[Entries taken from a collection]
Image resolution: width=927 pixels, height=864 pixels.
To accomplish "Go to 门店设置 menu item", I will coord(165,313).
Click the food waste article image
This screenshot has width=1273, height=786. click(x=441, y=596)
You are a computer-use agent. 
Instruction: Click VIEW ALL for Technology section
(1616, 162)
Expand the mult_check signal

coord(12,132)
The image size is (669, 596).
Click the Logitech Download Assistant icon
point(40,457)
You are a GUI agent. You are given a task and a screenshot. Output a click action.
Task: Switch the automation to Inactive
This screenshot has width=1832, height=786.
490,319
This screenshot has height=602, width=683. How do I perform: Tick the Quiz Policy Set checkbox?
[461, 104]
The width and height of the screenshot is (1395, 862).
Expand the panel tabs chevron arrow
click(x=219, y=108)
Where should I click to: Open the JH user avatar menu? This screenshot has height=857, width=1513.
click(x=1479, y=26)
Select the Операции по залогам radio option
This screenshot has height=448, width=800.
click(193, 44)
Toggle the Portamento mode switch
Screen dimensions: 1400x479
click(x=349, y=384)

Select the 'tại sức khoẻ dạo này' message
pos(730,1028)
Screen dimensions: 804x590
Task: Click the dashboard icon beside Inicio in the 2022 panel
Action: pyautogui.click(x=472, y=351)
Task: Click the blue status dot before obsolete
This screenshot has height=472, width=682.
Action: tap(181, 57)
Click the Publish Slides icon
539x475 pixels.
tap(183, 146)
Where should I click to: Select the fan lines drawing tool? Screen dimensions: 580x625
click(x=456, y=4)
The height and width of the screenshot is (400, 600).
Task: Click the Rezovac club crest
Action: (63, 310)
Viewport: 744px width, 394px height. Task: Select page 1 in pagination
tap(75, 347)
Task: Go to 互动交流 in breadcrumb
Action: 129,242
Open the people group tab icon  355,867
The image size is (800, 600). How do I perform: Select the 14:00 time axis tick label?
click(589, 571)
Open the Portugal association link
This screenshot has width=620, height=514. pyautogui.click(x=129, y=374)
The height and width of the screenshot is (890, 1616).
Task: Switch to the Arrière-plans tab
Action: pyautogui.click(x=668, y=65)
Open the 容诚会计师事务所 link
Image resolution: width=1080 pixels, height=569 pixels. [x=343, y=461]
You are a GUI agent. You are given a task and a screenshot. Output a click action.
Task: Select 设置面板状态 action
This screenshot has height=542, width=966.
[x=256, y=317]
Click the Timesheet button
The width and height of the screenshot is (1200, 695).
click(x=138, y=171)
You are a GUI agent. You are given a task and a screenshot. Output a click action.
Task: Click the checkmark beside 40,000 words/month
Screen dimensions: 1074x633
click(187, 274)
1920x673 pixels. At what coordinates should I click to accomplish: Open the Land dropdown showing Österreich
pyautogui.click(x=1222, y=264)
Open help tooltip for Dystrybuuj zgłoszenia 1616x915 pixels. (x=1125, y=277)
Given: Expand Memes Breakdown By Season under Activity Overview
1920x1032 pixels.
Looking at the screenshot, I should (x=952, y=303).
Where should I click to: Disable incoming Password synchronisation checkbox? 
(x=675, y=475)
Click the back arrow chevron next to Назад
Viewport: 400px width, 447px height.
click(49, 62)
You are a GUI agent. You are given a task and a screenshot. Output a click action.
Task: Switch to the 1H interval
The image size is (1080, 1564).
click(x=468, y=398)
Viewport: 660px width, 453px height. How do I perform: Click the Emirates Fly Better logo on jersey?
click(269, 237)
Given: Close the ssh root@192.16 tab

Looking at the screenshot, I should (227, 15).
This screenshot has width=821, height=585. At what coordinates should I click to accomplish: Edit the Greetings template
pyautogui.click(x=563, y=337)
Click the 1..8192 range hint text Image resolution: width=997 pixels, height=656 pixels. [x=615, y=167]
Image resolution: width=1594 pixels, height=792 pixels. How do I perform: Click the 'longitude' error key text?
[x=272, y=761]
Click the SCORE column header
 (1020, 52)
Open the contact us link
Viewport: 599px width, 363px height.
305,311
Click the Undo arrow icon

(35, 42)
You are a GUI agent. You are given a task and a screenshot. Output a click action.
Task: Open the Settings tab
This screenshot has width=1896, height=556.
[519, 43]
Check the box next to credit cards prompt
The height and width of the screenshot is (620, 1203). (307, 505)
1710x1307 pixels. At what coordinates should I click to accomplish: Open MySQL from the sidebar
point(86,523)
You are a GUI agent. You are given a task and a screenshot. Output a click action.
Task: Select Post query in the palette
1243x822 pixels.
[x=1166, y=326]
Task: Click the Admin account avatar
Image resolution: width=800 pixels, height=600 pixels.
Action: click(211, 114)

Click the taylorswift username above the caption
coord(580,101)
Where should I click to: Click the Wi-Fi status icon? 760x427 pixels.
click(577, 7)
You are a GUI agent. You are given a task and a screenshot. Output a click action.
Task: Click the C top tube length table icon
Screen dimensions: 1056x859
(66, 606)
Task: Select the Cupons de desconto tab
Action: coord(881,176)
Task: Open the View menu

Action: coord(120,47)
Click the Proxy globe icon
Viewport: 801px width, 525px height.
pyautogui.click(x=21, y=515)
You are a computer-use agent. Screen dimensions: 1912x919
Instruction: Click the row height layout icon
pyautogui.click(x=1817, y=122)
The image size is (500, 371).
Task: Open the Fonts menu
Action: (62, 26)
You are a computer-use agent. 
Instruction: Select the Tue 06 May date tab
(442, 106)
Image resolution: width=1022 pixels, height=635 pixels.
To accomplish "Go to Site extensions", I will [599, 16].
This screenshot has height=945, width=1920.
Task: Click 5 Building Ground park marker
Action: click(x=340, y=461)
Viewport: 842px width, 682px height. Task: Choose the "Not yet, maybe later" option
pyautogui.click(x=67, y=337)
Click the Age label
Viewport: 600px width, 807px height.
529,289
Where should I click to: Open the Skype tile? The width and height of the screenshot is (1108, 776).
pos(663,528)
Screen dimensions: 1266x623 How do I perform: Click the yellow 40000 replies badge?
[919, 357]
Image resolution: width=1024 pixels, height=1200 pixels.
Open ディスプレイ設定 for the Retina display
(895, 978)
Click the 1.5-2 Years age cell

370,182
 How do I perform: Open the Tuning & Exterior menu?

• _Instructions to follow_
Please reproduce the records above in their entirety, exactly as given.

• _Output for this exercise_
Image resolution: width=927 pixels, height=864 pixels.
To accomplish "Go to 门店设置 menu item", I will coord(165,313).
Click the food waste article image
This screenshot has width=1273, height=786. click(x=441, y=596)
You are a computer-use agent. 
Instruction: Click VIEW ALL for Technology section
(1616, 162)
Expand the mult_check signal

coord(12,132)
The image size is (669, 596).
Click the Logitech Download Assistant icon
point(40,457)
You are a GUI agent. You are given a task and a screenshot. Output a click action.
Task: Switch the automation to Inactive
This screenshot has width=1832, height=786.
490,319
This screenshot has height=602, width=683. How do I perform: Tick the Quiz Policy Set checkbox?
[461, 104]
The width and height of the screenshot is (1395, 862).
Expand the panel tabs chevron arrow
click(x=219, y=108)
Where should I click to: Open the JH user avatar menu? This screenshot has height=857, width=1513.
click(x=1479, y=26)
Select the Операции по залогам radio option
This screenshot has height=448, width=800.
click(193, 44)
Toggle the Portamento mode switch
Screen dimensions: 1400x479
click(x=349, y=384)

Select the 'tại sức khoẻ dạo này' message
pos(730,1028)
Screen dimensions: 804x590
Task: Click the dashboard icon beside Inicio in the 2022 panel
Action: pyautogui.click(x=472, y=351)
Task: Click the blue status dot before obsolete
This screenshot has height=472, width=682.
Action: tap(181, 57)
Click the Publish Slides icon
539x475 pixels.
tap(183, 146)
Where should I click to: Select the fan lines drawing tool? Screen dimensions: 580x625
click(x=456, y=4)
The height and width of the screenshot is (400, 600).
Task: Click the Rezovac club crest
Action: (63, 310)
Viewport: 744px width, 394px height. Task: Select page 1 in pagination
tap(75, 347)
Task: Go to 互动交流 in breadcrumb
Action: 129,242
Open the people group tab icon  355,867
The image size is (800, 600). How do I perform: Select the 14:00 time axis tick label?
click(589, 571)
Open the Portugal association link
This screenshot has width=620, height=514. pyautogui.click(x=129, y=374)
The height and width of the screenshot is (890, 1616).
Task: Switch to the Arrière-plans tab
Action: pyautogui.click(x=668, y=65)
Open the 容诚会计师事务所 link
Image resolution: width=1080 pixels, height=569 pixels. [x=343, y=461]
You are a GUI agent. You are given a task and a screenshot. Output a click action.
Task: Select 设置面板状态 action
This screenshot has height=542, width=966.
[x=256, y=317]
Click the Timesheet button
The width and height of the screenshot is (1200, 695).
click(x=138, y=171)
You are a GUI agent. You are given a task and a screenshot. Output a click action.
Task: Click the checkmark beside 40,000 words/month
Screen dimensions: 1074x633
click(187, 274)
1920x673 pixels. At what coordinates should I click to accomplish: Open the Land dropdown showing Österreich
pyautogui.click(x=1222, y=264)
Open help tooltip for Dystrybuuj zgłoszenia 1616x915 pixels. (x=1125, y=277)
Given: Expand Memes Breakdown By Season under Activity Overview
1920x1032 pixels.
Looking at the screenshot, I should (x=952, y=303).
Where should I click to: Disable incoming Password synchronisation checkbox? 
(x=675, y=475)
Click the back arrow chevron next to Назад
Viewport: 400px width, 447px height.
click(49, 62)
You are a GUI agent. You are given a task and a screenshot. Output a click action.
Task: Switch to the 1H interval
The image size is (1080, 1564).
click(x=468, y=398)
Viewport: 660px width, 453px height. How do I perform: Click the Emirates Fly Better logo on jersey?
click(269, 237)
Given: Close the ssh root@192.16 tab

Looking at the screenshot, I should (227, 15).
This screenshot has width=821, height=585. At what coordinates should I click to accomplish: Edit the Greetings template
pyautogui.click(x=563, y=337)
Click the 1..8192 range hint text Image resolution: width=997 pixels, height=656 pixels. [x=615, y=167]
Image resolution: width=1594 pixels, height=792 pixels. How do I perform: Click the 'longitude' error key text?
[x=272, y=761]
Click the SCORE column header
 (1020, 52)
Open the contact us link
Viewport: 599px width, 363px height.
305,311
Click the Undo arrow icon

(35, 42)
You are a GUI agent. You are given a task and a screenshot. Output a click action.
Task: Open the Settings tab
This screenshot has width=1896, height=556.
[519, 43]
Check the box next to credit cards prompt
The height and width of the screenshot is (620, 1203). (307, 505)
1710x1307 pixels. At what coordinates should I click to accomplish: Open MySQL from the sidebar
point(86,523)
You are a GUI agent. You are given a task and a screenshot. Output a click action.
Task: Select Post query in the palette
1243x822 pixels.
[x=1166, y=326]
Task: Click the Admin account avatar
Image resolution: width=800 pixels, height=600 pixels.
Action: click(211, 114)

Click the taylorswift username above the caption
coord(580,101)
Where should I click to: Click the Wi-Fi status icon? 760x427 pixels.
click(577, 7)
You are a GUI agent. You are given a task and a screenshot. Output a click action.
Task: Click the C top tube length table icon
Screen dimensions: 1056x859
(66, 606)
Task: Select the Cupons de desconto tab
Action: coord(881,176)
Task: Open the View menu

Action: coord(120,47)
Click the Proxy globe icon
Viewport: 801px width, 525px height.
pyautogui.click(x=21, y=515)
You are a computer-use agent. Screen dimensions: 1912x919
Instruction: Click the row height layout icon
pyautogui.click(x=1817, y=122)
The image size is (500, 371).
Task: Open the Fonts menu
Action: (62, 26)
You are a computer-use agent. 
Instruction: Select the Tue 06 May date tab
(442, 106)
Image resolution: width=1022 pixels, height=635 pixels.
To accomplish "Go to Site extensions", I will [599, 16].
This screenshot has height=945, width=1920.
Task: Click 5 Building Ground park marker
Action: click(x=340, y=461)
Viewport: 842px width, 682px height. Task: Choose the "Not yet, maybe later" option
pyautogui.click(x=67, y=337)
Click the Age label
Viewport: 600px width, 807px height.
529,289
Where should I click to: Open the Skype tile? The width and height of the screenshot is (1108, 776).
pos(663,528)
Screen dimensions: 1266x623 How do I perform: Click the yellow 40000 replies badge?
[919, 357]
Image resolution: width=1024 pixels, height=1200 pixels.
Open ディスプレイ設定 for the Retina display
(895, 978)
Click the 1.5-2 Years age cell

370,182
 How do I perform: Open the Tuning & Exterior menu?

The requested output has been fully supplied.